KDE Project Ships Second Beta of Next Major Release

July 22, 2004 (The Internet) - The KDE Project is pleased to announce the immediate availability of KDE 3.3 Beta 2. The focus of this release, code-named Kollege, is to fix bugs in the run-up to aKademy in late August.

Getting Kollege

KDE 3.3 Beta 2 can be downloaded over the Internet by visiting download.kde.org. Source code and vendor supplied binary packages are available. For additional information on package availability and to read further release notes, please visit the KDE 3.3 Beta 2 information page.



Help the KDE team squash bugs

Kollege is very stable, and you can enjoy lots of new features and applications if you're still using KDE 3.2 or older.
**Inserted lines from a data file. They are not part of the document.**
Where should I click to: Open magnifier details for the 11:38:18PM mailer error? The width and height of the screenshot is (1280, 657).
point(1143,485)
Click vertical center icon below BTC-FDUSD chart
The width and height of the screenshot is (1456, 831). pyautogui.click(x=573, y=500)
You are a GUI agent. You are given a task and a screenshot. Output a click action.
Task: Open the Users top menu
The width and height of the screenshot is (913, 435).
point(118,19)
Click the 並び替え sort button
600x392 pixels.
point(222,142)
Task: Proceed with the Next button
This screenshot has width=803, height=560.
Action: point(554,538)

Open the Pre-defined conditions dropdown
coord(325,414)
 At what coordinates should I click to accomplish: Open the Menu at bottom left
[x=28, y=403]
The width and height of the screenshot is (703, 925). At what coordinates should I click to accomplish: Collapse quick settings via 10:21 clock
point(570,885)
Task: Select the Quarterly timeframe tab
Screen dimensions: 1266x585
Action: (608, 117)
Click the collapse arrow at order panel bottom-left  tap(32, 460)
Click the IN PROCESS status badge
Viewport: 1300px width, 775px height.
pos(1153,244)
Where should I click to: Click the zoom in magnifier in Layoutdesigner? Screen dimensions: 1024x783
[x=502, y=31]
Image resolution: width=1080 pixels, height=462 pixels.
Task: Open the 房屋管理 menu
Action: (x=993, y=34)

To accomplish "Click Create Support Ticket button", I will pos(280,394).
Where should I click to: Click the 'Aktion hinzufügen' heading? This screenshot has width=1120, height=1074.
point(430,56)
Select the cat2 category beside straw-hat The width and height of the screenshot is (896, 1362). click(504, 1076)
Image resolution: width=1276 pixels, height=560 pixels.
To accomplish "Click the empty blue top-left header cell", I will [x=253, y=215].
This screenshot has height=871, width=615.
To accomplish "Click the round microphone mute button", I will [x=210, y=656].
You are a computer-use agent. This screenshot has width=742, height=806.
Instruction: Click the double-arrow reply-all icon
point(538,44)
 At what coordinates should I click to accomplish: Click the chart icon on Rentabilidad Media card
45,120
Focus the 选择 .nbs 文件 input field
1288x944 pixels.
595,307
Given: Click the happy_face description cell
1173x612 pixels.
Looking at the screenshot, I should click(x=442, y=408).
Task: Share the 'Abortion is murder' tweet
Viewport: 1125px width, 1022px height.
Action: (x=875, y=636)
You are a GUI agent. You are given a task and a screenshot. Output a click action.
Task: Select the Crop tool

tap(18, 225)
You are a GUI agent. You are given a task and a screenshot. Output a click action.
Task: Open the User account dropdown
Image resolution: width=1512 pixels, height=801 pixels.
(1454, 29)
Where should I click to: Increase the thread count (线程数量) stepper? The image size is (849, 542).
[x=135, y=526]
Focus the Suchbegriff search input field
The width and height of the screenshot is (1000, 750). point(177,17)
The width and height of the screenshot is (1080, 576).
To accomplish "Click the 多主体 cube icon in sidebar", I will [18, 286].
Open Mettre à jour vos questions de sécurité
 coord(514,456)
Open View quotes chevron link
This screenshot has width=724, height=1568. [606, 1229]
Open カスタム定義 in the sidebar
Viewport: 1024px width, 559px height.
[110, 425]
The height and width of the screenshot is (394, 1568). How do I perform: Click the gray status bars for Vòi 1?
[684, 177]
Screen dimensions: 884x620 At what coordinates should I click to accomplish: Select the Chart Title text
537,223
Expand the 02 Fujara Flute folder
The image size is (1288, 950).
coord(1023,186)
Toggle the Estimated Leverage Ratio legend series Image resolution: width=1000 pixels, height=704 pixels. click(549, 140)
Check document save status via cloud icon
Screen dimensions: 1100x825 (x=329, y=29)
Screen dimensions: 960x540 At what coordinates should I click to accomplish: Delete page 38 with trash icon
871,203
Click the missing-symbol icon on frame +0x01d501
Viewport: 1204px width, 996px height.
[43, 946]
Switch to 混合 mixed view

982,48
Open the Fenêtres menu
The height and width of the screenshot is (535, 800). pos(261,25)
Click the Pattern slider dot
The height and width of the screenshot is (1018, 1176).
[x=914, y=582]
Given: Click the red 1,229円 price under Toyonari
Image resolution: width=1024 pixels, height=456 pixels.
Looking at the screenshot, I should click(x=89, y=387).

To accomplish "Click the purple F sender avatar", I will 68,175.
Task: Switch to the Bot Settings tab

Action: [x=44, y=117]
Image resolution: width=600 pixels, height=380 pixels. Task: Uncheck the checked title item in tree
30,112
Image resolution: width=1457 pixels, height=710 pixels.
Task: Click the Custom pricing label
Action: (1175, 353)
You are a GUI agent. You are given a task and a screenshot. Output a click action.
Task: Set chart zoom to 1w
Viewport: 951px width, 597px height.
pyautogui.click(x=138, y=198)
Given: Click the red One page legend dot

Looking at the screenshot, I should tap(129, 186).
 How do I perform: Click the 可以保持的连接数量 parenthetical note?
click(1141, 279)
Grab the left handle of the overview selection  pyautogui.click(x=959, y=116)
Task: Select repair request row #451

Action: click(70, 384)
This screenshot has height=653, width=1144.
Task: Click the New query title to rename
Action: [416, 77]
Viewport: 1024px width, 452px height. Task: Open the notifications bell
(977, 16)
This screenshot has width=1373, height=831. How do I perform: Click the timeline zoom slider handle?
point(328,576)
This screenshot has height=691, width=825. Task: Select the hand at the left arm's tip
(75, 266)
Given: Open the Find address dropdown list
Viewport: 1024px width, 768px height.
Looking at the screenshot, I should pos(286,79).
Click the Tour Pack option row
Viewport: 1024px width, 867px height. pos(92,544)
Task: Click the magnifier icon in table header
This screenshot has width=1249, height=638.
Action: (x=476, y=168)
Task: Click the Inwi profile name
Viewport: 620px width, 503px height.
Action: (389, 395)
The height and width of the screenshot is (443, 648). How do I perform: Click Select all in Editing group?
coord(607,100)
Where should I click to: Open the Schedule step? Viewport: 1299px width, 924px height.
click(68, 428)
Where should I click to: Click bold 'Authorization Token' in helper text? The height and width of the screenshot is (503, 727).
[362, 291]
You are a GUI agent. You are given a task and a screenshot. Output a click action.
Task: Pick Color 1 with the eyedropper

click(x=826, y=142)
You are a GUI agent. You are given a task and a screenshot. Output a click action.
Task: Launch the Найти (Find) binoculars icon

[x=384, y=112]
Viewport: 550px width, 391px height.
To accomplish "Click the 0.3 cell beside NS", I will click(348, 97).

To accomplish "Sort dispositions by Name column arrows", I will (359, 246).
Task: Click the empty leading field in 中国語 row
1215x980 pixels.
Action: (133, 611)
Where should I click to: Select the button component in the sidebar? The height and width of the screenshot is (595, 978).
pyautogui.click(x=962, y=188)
But many bugs remain, and though hundreds are being fixed each week, hundreds more are found. The KDE team asks you to try out this release, and to then help them by finding bugs, reporting them on the the bug tracking system, and helping developers fix them. If you reported bugs which are still open for past KDE versions, please report if they still can be reproduced with this version.

If you've not done this before, or you'd like to do more than enter the occasional wish or crash report, you might want to read the Quality Team Bug Report and Management HOWTO. It shows you how to use Bugzilla, including explanations of all the terminology, and it offers help on managing your reports while the developers try and fix them. To be really helpful, you can manage other people's reports as well, so that coders can focus on their work.

You can also help out the KDE Project in lots of other ways. For a good gateway into helping the project, whether you can write code, documentation report and manage bugs, do media work or just help developers communicate with users, visit the Quality Team web site for ideas. Or, if you're pressed for time, consider donating to the KDE Project.

KDE Sponsorship

Besides the superb and invaluable efforts by the KDE developers themselves, significant support for KDE development has been provided by MandrakeSoft,

TrollTech and SuSE. IBM has donated significant hardware to the KDE Project, and the University of Tübingen and the University of Kaiserslautern provide most of the Internet bandwidth for the KDE project. Thanks!

About KDE

KDE is an independent project of hundreds of developers, translators, artists and other professionals worldwide collaborating over the Internet to create and freely distribute a sophisticated, customizable and stable desktop and office environment employing a flexible, component-based, network-transparent architecture and offering an outstanding development platform. KDE provides a stable, mature desktop, a full, component-based office suite (KOffice), a large set of networking and administration tools and utilities, and an efficient, intuitive development environment featuring the excellent IDE KDevelop. KDE is working proof that the Open Source "Bazaar-style" software development model can yield first-rate technologies on par with and superior to even the most complex commercial software.